La fenomenologia
Edmund Husserl è il fondatore della fenomenologia, una corrente filosofica che vuole studiare i fenomeni così come appaiono alla coscienza. Critica il positivismo e la scienza tradizionale perché si concentrano solo sui fatti materiali e trascurano l’esperienza vissuta dell’uomo. Per Husserl la filosofia deve tornare “alle cose stesse”, cioè all’esperienza diretta.
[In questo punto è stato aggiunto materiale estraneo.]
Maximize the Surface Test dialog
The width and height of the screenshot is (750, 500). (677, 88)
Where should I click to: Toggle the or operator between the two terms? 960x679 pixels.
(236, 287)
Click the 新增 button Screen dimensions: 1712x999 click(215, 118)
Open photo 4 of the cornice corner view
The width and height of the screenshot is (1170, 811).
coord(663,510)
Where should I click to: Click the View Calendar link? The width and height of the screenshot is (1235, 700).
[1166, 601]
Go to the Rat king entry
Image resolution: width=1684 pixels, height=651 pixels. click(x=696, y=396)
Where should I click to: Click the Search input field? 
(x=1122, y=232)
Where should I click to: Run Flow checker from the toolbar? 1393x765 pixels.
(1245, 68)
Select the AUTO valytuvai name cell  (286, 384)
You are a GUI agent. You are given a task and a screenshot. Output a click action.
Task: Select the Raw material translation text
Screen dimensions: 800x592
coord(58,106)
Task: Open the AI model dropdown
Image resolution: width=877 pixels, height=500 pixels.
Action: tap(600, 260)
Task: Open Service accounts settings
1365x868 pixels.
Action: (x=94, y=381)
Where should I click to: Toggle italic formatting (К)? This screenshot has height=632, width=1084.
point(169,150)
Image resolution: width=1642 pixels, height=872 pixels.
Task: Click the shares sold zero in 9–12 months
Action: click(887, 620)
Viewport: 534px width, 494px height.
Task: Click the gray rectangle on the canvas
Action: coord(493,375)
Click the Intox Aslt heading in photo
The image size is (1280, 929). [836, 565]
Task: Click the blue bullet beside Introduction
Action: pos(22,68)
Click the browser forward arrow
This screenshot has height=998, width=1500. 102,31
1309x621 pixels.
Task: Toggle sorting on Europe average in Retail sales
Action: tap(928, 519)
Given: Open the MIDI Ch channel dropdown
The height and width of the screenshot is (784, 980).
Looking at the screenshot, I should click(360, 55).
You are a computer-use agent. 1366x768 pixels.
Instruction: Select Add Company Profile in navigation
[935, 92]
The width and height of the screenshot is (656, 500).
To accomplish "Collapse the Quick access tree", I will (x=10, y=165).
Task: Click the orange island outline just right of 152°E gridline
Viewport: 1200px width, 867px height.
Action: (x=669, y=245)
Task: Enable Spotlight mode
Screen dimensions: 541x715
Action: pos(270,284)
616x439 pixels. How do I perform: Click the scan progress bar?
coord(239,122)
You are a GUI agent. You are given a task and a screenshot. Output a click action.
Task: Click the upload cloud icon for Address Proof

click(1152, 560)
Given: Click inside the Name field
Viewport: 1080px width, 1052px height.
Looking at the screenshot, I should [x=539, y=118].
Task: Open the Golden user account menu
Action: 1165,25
La coscienza e l’intenzionalità
Secondo Husserl la coscienza è sempre intenzionale: ogni pensiero, percezione o ricordo è sempre rivolto verso qualcosa. Non esiste una coscienza vuota. Per esempio, se penso, penso sempre a un oggetto, una persona o un’idea. L’intenzionalità è quindi la caratteristica fondamentale della coscienza.
Il metodo fenomenologico
Per studiare i fenomeni Husserl usa l’epoché, cioè la sospensione del giudizio. Significa mettere tra parentesi l’esistenza reale del mondo per concentrarsi solo su come il mondo appare alla coscienza. Attraverso questo metodo il filosofo cerca di cogliere le essenze universali dei fenomeni e vuole costruire una filosofia rigorosa e certa.